Окна большого помещения были загромождены всевозможными приспособлениями, защищающими от холода. Столбы между окнами, грязные стены, неровные полы с буграми и ямами – всё скорее походило на скотный двор, нежели на обиталище людей, но занавески и люди, сидевшие тут и там возле окон, чем-то напоминали медресе. Влажный, спёртый воздух, вещи, пропахшие духом нищеты и безысходности, только люди, которые лежали, ели, копошились, несколько оживляли картину. Всё, что Габдулла увидел здесь, было теперь уже не ново для него, хотя и трудно было представить себе, чтобы в одном месте скопилось такое множество убогих. После вчерашнего похода с Мансуром ничем удивить его было невозможно. Он не стал тратить время на разглядывание этого рассадника нищеты, а подошёл к старику, который починял сапоги, и заговорил с ним.

Старик, выслушав его, сказал:

– Были здесь девушки, да ушли только что.

Габдулла заметил, что встретил их, но той, которая ему нужна, среди них не видел. Он счёл нужным объяснить:

– Девушка доводится мне родственницей. Когда я уезжал в Сибирь, она оставалась совсем маленькой. А теперь я, слава Аллаху, вернулся из Сибири богатым, хотел бы найти её, чтобы забрать к себе.

К ним подошла старуха в рванье. Габдулла и ей повторил свою историю.

Нищенка спросила:

– А звать-то её как?

Вопрос застал Габдуллу врасплох.

– Не знаю, – сказал он, – забыл имя, не то Фатыма, не то Зайнаб.

Такой ответ показался старухе подозрительным. Она стала перечислять живущих здесь девушек и рассказала историю о том, что недавно в казарме у них умерли старик со старухой, единственная их дочка осталась совсем одна, без гроша в кармане. Пошла она за закятом, а над ней надругался сын богатых людей. Несколько дней проливала она слёзы, а потом вдруг пропала. Слушая эту историю, Габдулла почувствовал, как сердце его сжалось. Он сразу понял: это она.

– А народ что говорит, куда делась эта девушка?

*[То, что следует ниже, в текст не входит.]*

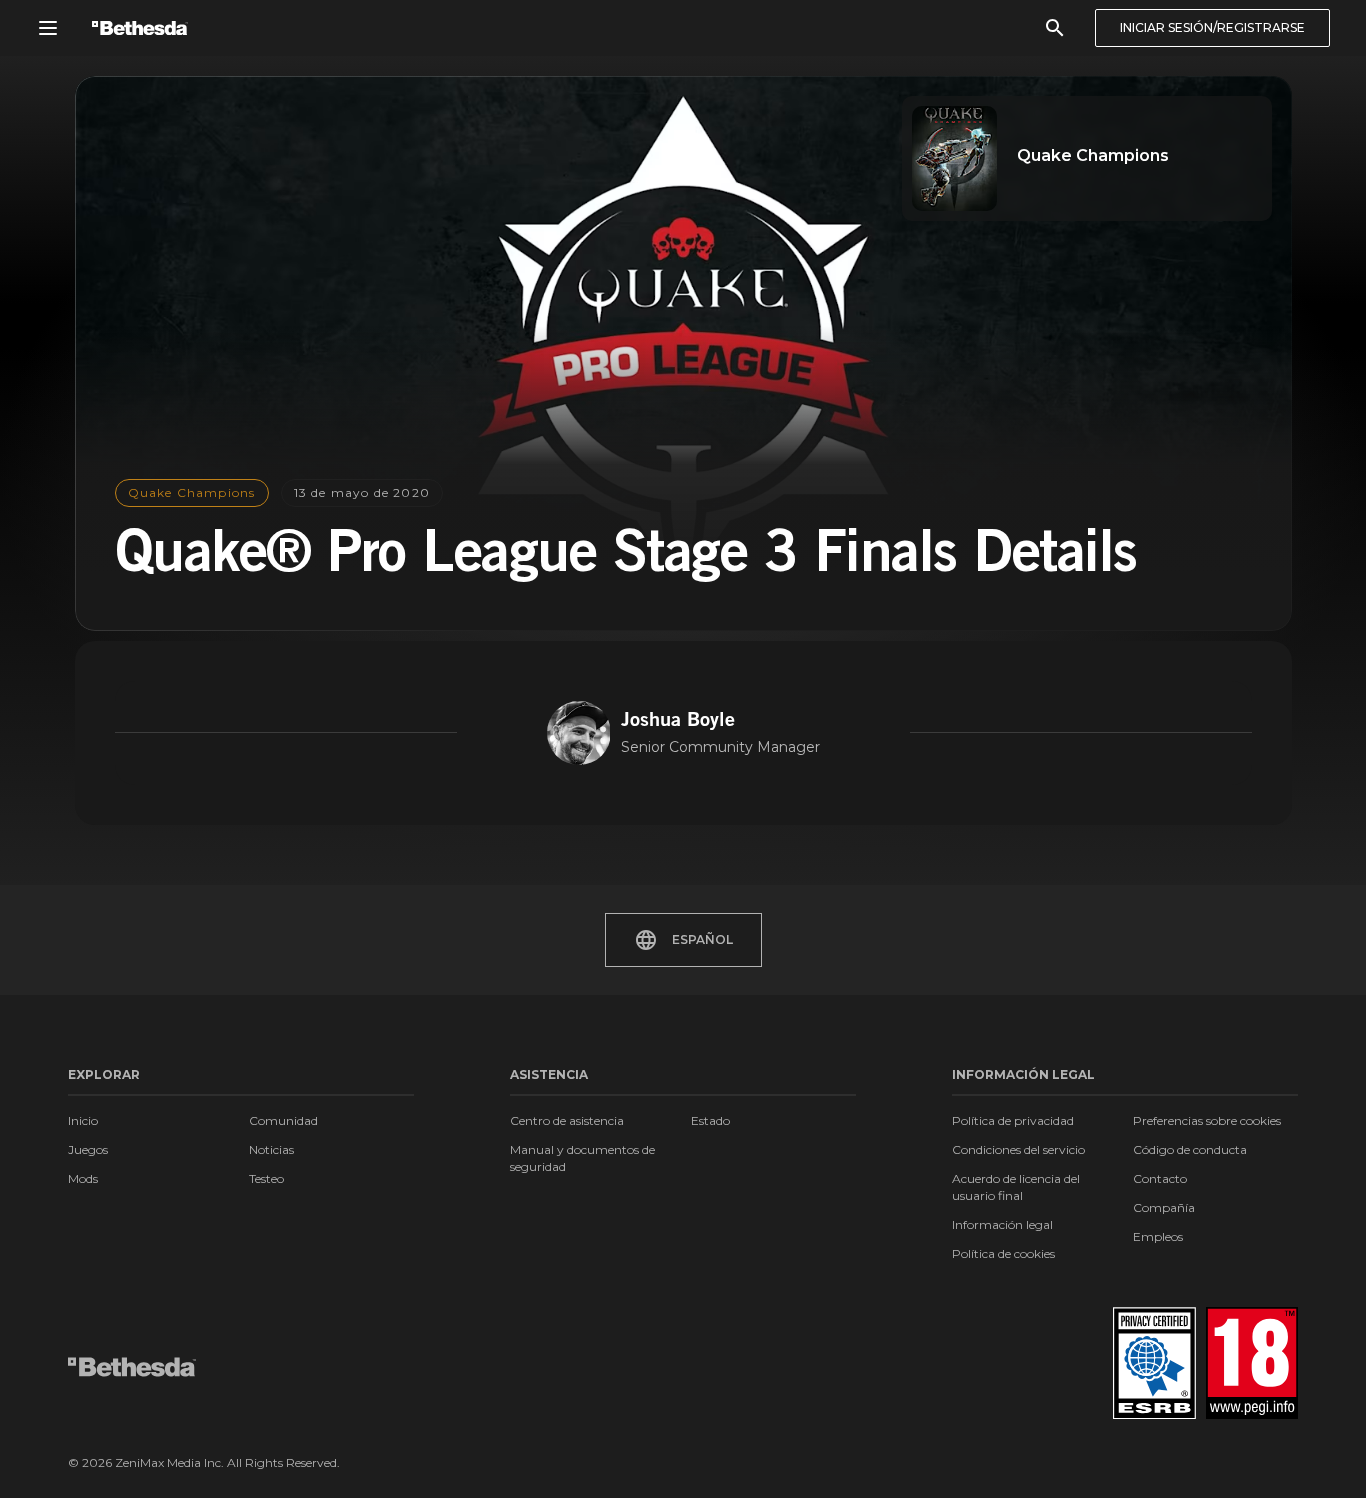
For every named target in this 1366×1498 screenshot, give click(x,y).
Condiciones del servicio (1018, 1149)
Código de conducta (1190, 1149)
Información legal (1002, 1224)
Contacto (1160, 1178)
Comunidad (283, 1120)
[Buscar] (1055, 28)
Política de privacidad (1013, 1120)
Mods (83, 1178)
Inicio (83, 1120)
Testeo (266, 1178)
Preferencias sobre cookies (1207, 1120)
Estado (710, 1120)
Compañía (1164, 1207)
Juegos (88, 1149)
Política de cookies (1003, 1253)
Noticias (271, 1149)
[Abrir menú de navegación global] (48, 28)
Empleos (1158, 1236)
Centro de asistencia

– Да по-всякому говорят: одни – будто бы в Кабан бросилась; другие – перебралась туда, где люди не знают про её беду; третьи – будто бы в публичный дом ушла. Всё может быть. Только уж больно хороша была голубушка, и грамоту знала и стыдлива была. В ночь, как приключилось с ней такое, никак не хотела домой, стояла на морозе и плакала. Насилу уговорили.

– Когда это случилось? – спросил Габдулла и, получив ответ, уже не сомневался, что речь идёт о той самой девушке, которая наградила его незабываемым, полным горечи поцелуем.

– А как её зовут?

– Сагадат, – сказала старуха.

Габдулла повторял про себя имя девушки, думая о том, сколько горя причинил ей. Ему стало казаться, что девушка не смогла пережить позор и утонула в проруби. Он будто видел её, вмёрзшую в лёд, – её чёрные ресницы, румяные щёки, взгляд мёртвых глаз с застывшим в них проклятием себе.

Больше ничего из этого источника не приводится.